L’ouvrier, notamment s’il dispose d’un salaire assez élevé, peut donc se permettre, en l’absence d’une véritable discipline au sein de l’atelier, de s’absenter le lundi et de ne travailler que trois, quatre ou cinq jours par semaine. De même, il peut choisir de travailler dans la matinée du dimanche pour augmenter les ressources nécessaires aux dépenses conditionnées par la fête du lundi. L’ouvrier reçoit en général son salaire le samedi, ce qui constitue une autre raison capitale, aux yeux des pourfendeurs de la Saint Lundi, de fêter ce jour-là, simple prolongation alors des libations entamées dès le samedi soir 39. L’évolution du travail du dimanche à partir des années 1830 rompra cependant cette unité temporelle, ce qui met, au moins partiellement, en cause cette raison.
mais la crise et un changement de représentation, une intériorisation du producérisme employiste parmi les ouvriers et ouvrières auront raison de cette belle tradition:

La crise économique fait apparaître le spectre du chômage involontaire, toujours opposé à la fête du lundi 125. La même crise économique constitue aussi un point de passage vers une mécanisation et une motorisation générales de l’industrie, incompatibles avec l’autodétermination du temps ouvrier.
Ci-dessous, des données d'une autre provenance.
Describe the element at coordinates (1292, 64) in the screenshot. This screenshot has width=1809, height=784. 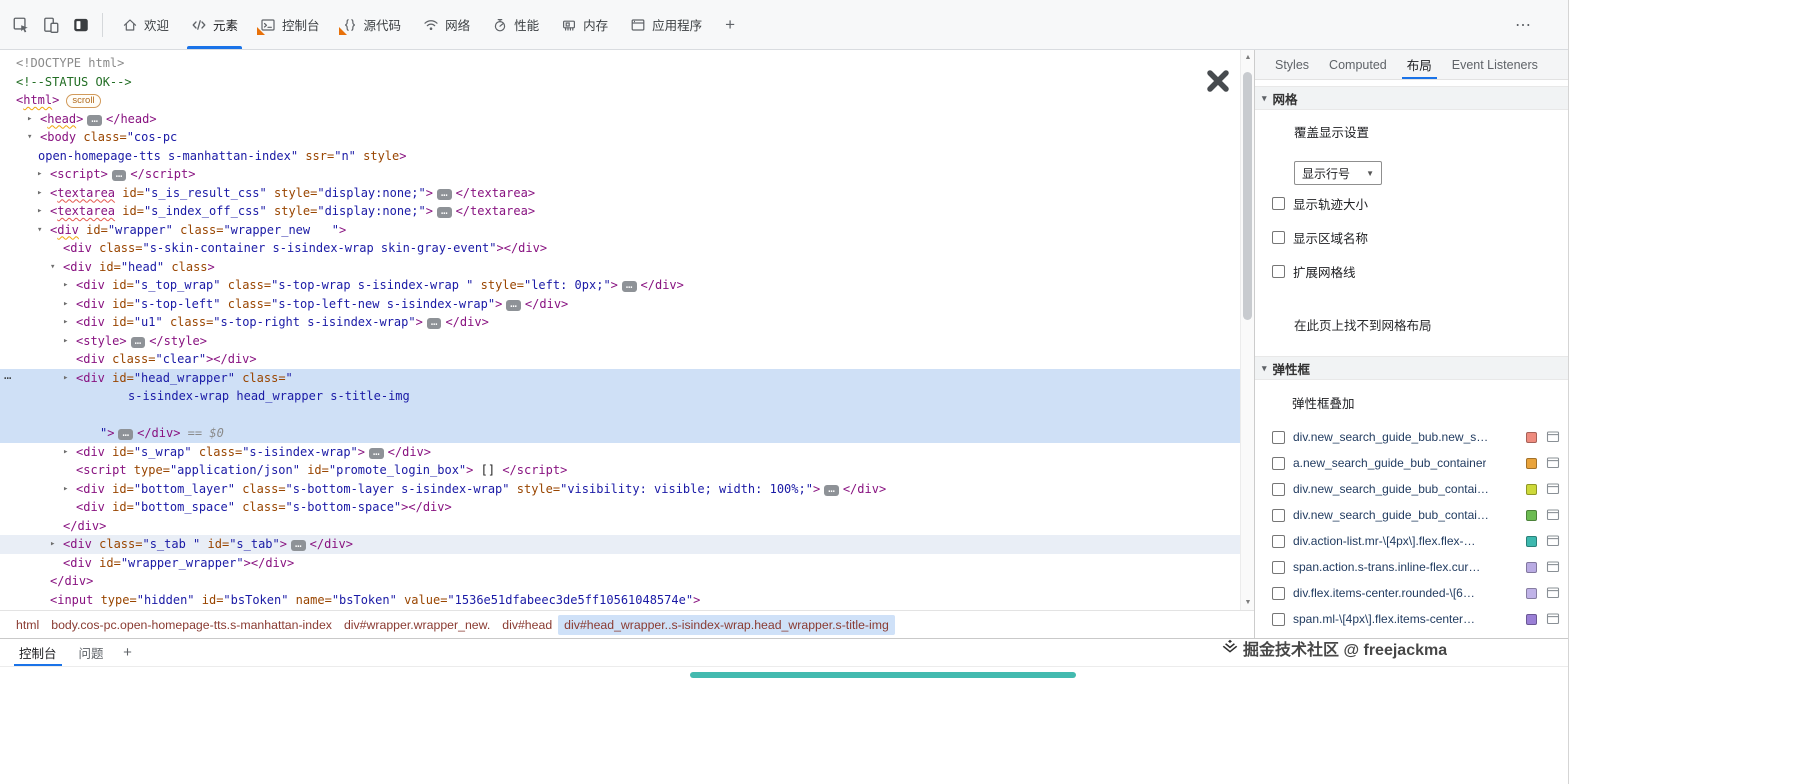
I see `sidebar-tab-styles: Styles` at that location.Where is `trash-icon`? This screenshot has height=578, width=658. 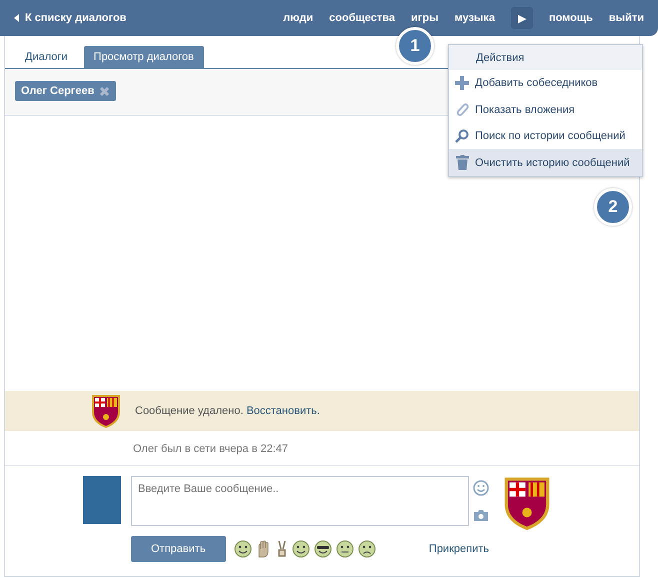
trash-icon is located at coordinates (462, 162).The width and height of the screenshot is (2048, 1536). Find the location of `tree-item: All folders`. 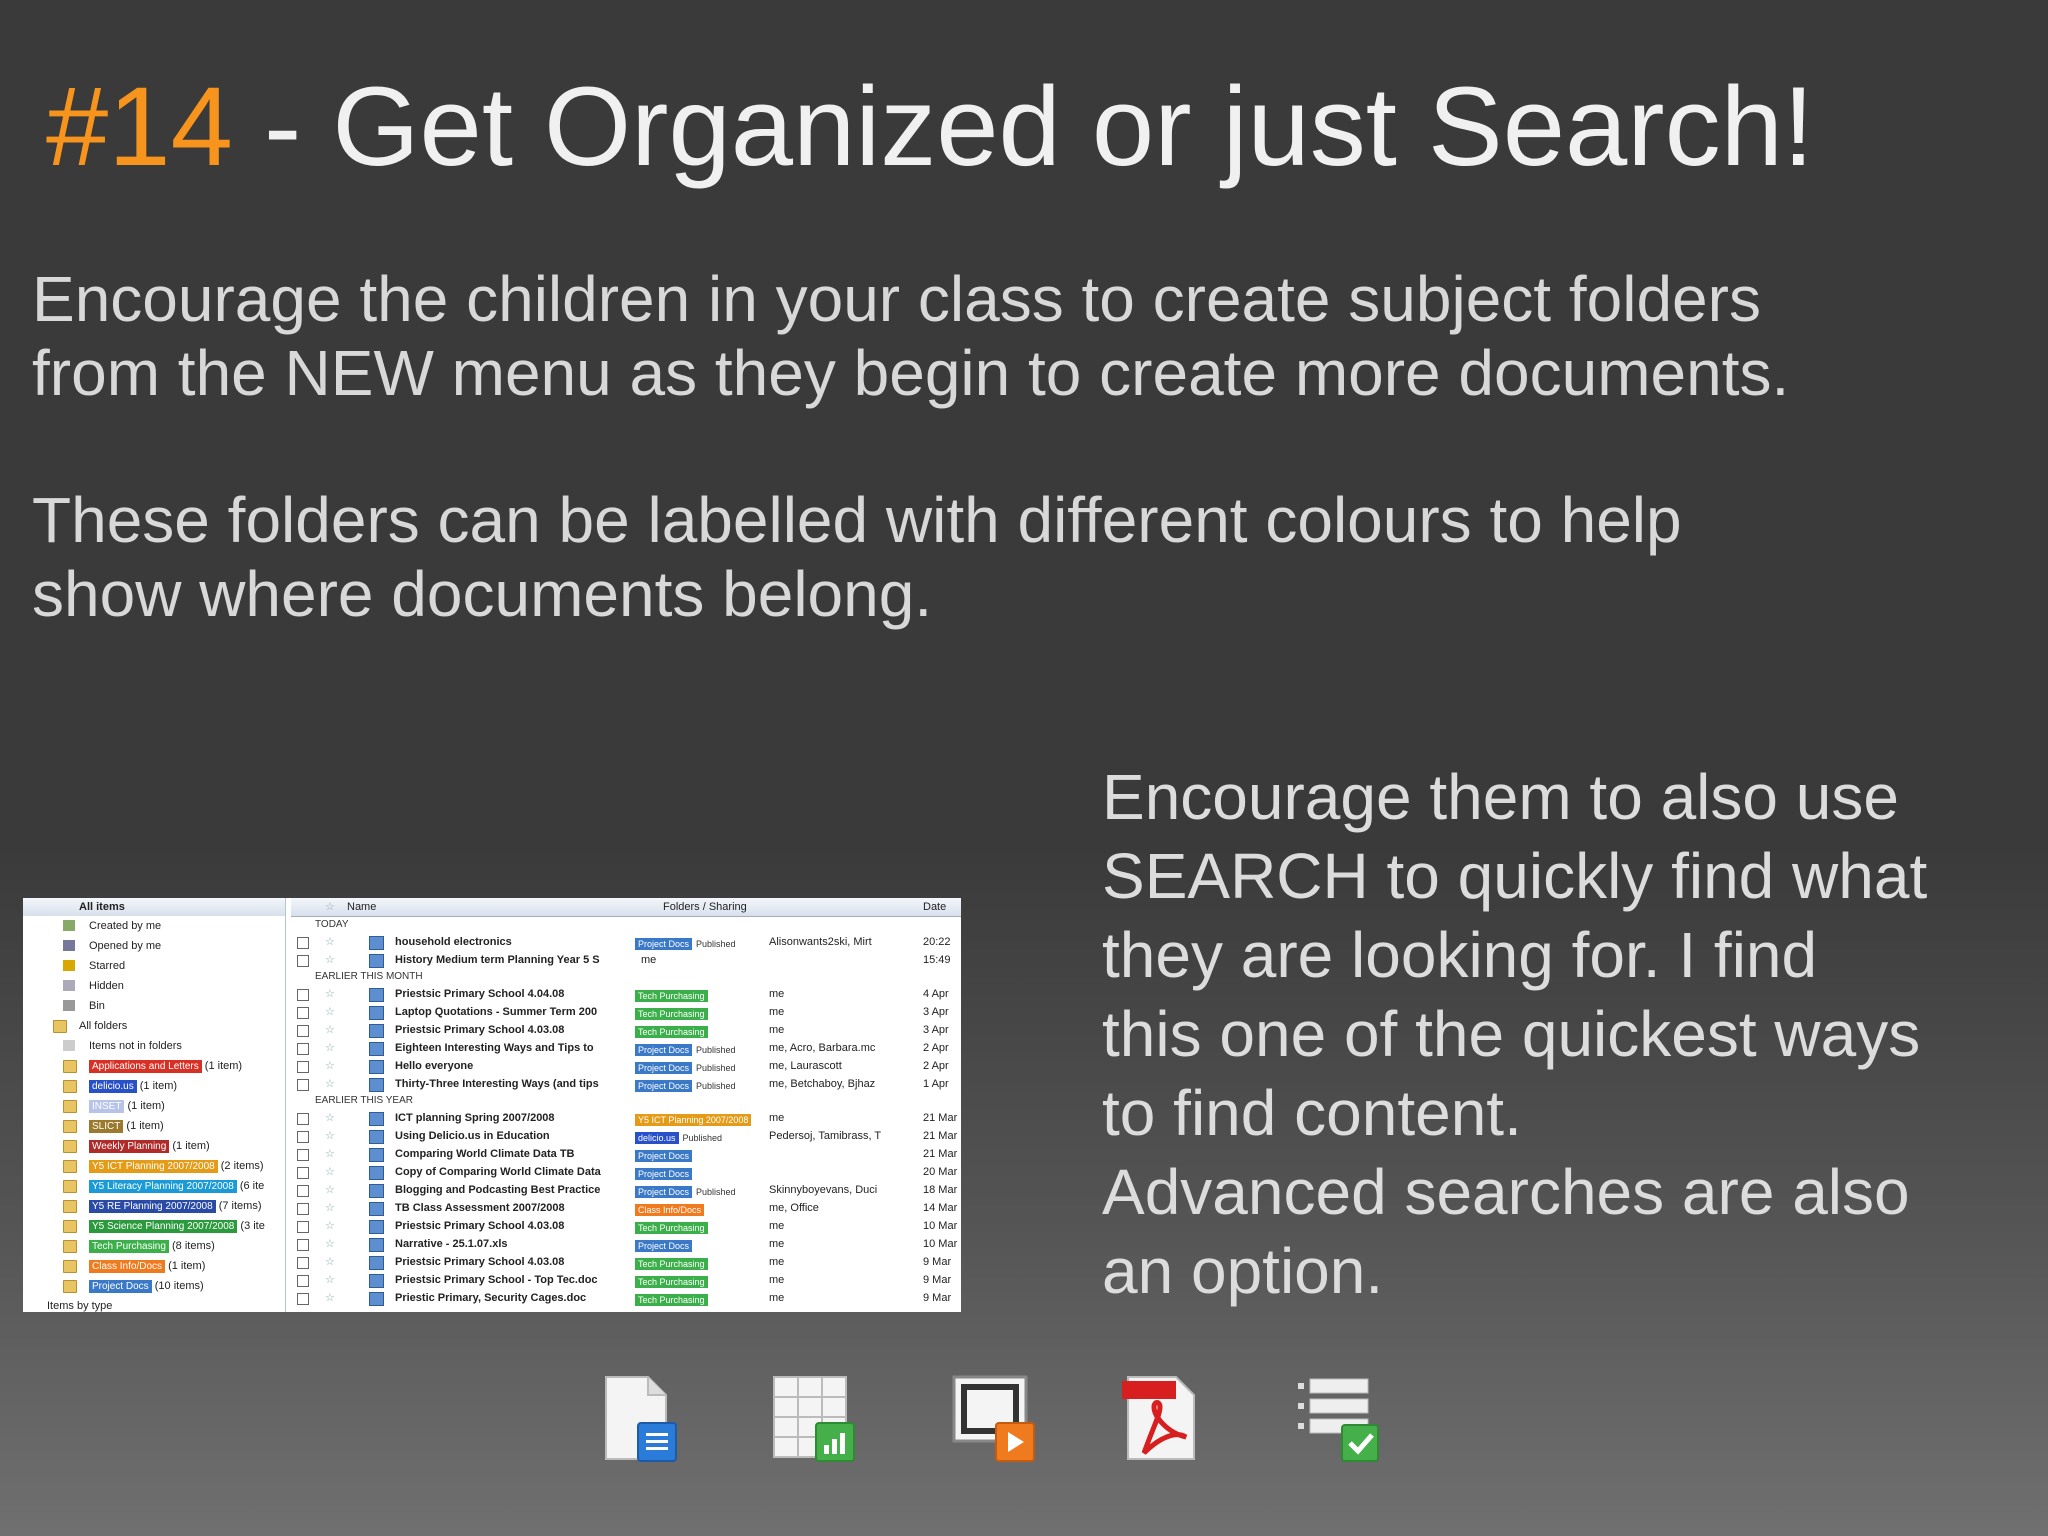

tree-item: All folders is located at coordinates (154, 1026). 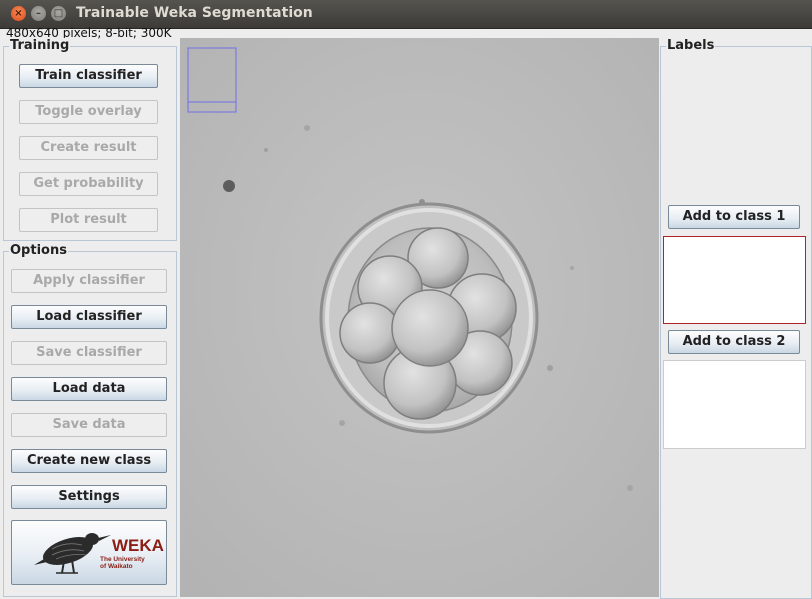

À cela s’ajoute une prolétarisation progressive (mais incomplète) de la classe ouvrière qui la prive également de toute autonomie et l’enferme dans les « bagnes » des usines, régis par une discipline impitoyable. 
Qu'à cela ne tienne, comme les employeurs sont en train de nous sucrer tous les jours fériés, comme ils attaquent toutes les pratiques hors emploi de la valeur économique, nous pouvons renouer avec ces charmantes traditions ... à condition de défendre nos salaires (à l'époque, la Saint Lundi se pratiquait chez les ouvriers qui avaient un salaire suffisant), d'une part, et d'autre part, à condition de nous débarrasser de la vision producériste, de la vision employiste, morale, culpabilisante du travail sous sa forme dévoyée d'emploi (c'est l'intériorisation de ce rapport névrotique au travail qui a eu raison de la tradition de la Saint Lundi).

Vive la Saint Lundi!
Vive la Saint Mardi!
Vive la Saint Mercredi!
Vive la Saint Jeudi!
Vive la Saint Vendredi!
Vive la Saint Samedi!
Vive le salaire, vive le travail hors emploi et vive la jouissance de cette merveilleuse vie!